(Beginning of INFORMATION SHOWN)
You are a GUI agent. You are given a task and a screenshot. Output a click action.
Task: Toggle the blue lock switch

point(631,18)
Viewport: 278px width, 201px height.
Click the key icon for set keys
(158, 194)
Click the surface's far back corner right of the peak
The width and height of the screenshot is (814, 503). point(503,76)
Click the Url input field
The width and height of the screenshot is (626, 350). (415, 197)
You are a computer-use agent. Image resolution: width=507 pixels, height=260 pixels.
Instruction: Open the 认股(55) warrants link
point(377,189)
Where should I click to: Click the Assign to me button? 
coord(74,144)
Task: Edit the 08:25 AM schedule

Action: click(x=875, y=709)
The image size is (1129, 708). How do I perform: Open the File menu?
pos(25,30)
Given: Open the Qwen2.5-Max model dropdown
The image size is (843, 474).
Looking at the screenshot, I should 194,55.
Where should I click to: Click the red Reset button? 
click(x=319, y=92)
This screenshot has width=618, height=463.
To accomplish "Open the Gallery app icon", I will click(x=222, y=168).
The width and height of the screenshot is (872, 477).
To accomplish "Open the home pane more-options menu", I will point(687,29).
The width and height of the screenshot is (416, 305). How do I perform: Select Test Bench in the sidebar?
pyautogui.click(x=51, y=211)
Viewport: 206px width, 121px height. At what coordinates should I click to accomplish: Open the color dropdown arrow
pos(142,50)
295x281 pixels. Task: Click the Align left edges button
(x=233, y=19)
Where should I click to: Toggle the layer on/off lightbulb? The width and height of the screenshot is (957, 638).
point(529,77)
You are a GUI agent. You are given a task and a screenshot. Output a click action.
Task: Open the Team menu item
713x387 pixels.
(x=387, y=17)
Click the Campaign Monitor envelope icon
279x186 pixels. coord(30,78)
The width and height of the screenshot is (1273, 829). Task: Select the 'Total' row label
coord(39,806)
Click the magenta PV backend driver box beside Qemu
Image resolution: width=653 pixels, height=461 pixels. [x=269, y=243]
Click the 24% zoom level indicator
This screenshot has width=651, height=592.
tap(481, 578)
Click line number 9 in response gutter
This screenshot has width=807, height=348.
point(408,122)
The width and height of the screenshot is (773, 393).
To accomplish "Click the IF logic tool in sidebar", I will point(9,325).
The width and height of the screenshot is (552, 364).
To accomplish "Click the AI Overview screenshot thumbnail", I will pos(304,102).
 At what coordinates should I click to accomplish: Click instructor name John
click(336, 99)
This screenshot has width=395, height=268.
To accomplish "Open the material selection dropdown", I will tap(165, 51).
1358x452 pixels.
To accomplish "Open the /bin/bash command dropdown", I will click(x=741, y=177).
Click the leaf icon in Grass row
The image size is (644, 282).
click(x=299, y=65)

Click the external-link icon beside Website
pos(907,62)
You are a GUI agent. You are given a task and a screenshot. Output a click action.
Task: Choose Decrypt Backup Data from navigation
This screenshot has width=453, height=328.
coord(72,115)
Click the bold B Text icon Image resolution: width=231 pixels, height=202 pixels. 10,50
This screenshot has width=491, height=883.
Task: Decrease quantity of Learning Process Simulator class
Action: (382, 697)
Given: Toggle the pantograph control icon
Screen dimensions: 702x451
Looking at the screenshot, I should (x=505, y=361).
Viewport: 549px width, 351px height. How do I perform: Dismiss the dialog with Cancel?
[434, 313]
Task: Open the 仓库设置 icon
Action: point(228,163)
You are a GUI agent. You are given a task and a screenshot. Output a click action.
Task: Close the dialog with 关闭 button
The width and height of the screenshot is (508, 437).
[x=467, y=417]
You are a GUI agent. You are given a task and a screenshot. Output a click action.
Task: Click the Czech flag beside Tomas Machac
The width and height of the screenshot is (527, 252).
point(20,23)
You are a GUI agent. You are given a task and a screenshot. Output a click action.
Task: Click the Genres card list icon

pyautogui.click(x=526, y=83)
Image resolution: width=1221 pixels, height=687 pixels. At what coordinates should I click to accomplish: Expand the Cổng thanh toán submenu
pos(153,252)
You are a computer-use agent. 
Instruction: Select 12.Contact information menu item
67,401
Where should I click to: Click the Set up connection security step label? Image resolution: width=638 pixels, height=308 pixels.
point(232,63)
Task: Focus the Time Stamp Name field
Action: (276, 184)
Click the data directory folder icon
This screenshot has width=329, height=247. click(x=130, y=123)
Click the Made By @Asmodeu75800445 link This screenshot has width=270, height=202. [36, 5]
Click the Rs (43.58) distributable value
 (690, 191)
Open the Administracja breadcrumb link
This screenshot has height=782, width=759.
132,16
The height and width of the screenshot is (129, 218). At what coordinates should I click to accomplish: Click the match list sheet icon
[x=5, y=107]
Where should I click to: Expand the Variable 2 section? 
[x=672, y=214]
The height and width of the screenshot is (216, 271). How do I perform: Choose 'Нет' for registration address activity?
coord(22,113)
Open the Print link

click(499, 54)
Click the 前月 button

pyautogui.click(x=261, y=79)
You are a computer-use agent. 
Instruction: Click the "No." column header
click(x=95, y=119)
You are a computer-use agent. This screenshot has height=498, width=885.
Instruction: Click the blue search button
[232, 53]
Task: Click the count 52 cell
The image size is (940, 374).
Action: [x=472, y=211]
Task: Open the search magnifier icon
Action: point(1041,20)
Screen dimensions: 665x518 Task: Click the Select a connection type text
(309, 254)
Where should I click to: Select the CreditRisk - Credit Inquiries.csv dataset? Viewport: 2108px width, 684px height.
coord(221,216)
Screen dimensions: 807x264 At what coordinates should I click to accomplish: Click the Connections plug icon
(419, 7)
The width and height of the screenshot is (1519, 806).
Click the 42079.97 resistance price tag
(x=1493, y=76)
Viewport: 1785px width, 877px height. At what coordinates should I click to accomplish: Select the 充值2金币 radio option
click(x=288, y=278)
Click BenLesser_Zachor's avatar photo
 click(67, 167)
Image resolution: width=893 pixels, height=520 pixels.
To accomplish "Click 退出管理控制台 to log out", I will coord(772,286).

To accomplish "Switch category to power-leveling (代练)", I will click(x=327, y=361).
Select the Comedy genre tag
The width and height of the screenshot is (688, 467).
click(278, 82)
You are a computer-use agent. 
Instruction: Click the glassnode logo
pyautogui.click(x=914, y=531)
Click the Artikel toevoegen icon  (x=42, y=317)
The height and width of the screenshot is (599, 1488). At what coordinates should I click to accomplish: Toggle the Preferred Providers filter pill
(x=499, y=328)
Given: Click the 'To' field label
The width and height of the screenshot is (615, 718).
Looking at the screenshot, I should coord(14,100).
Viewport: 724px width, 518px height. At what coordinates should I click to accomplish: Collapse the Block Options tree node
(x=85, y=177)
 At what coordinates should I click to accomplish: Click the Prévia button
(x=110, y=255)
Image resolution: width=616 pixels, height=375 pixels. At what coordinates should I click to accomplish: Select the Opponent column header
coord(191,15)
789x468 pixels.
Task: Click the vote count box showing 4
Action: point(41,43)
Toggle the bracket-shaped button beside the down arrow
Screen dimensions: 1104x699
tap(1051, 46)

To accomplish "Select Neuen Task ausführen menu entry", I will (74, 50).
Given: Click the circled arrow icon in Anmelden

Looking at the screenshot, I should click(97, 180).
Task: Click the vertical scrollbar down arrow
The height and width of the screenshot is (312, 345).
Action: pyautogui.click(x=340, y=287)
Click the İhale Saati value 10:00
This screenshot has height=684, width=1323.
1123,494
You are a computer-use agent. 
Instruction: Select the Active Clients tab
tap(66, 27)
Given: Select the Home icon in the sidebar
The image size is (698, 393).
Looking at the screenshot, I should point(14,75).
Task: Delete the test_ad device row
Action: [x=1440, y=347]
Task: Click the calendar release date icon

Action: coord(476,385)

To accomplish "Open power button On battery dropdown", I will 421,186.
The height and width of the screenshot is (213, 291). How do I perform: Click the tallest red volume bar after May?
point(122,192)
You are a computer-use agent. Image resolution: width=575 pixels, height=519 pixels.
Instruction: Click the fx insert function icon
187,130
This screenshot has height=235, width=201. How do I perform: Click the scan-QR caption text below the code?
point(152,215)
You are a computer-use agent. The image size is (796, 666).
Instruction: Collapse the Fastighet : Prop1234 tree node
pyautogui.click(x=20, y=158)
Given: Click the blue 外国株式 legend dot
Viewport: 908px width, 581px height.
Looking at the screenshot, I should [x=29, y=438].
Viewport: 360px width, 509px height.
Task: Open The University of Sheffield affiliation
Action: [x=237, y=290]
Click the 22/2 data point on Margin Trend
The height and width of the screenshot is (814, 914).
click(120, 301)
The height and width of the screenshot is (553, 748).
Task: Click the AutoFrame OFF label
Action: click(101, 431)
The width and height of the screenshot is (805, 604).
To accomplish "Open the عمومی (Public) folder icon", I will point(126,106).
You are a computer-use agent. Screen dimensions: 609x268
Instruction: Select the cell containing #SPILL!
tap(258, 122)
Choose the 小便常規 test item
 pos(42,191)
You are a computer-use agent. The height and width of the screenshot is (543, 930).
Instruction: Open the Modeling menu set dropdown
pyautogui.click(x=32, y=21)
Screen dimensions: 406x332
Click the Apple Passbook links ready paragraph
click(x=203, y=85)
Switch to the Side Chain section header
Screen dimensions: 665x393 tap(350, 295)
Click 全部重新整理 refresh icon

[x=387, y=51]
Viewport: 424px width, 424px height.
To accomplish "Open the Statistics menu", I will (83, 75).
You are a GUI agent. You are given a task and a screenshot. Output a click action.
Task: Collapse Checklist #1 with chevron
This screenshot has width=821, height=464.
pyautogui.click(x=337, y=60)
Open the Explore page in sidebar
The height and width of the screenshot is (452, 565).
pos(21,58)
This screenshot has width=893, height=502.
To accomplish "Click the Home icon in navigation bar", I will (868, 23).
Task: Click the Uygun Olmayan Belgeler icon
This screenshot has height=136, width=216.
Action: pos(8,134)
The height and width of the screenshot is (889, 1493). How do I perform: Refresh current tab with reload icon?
(End of INFORMATION SHOWN)
> TASK INSTRUCTIONS: Lines with "computer" in the records above: copy every one of them.

> WRITTEN RESPONSE:
You are a computer-use agent. Image resolution: width=507 pixels, height=260 pixels.
You are a computer-use agent. 
You are a computer-use agent. 
You are a computer-use agent. This screenshot has height=498, width=885.
You are a computer-use agent. 
You are a computer-use agent. 
You are a computer-use agent. Image resolution: width=575 pixels, height=519 pixels.
You are a computer-use agent. The image size is (796, 666).
You are a computer-use agent. Screen dimensions: 609x268
You are a computer-use agent. The height and width of the screenshot is (543, 930).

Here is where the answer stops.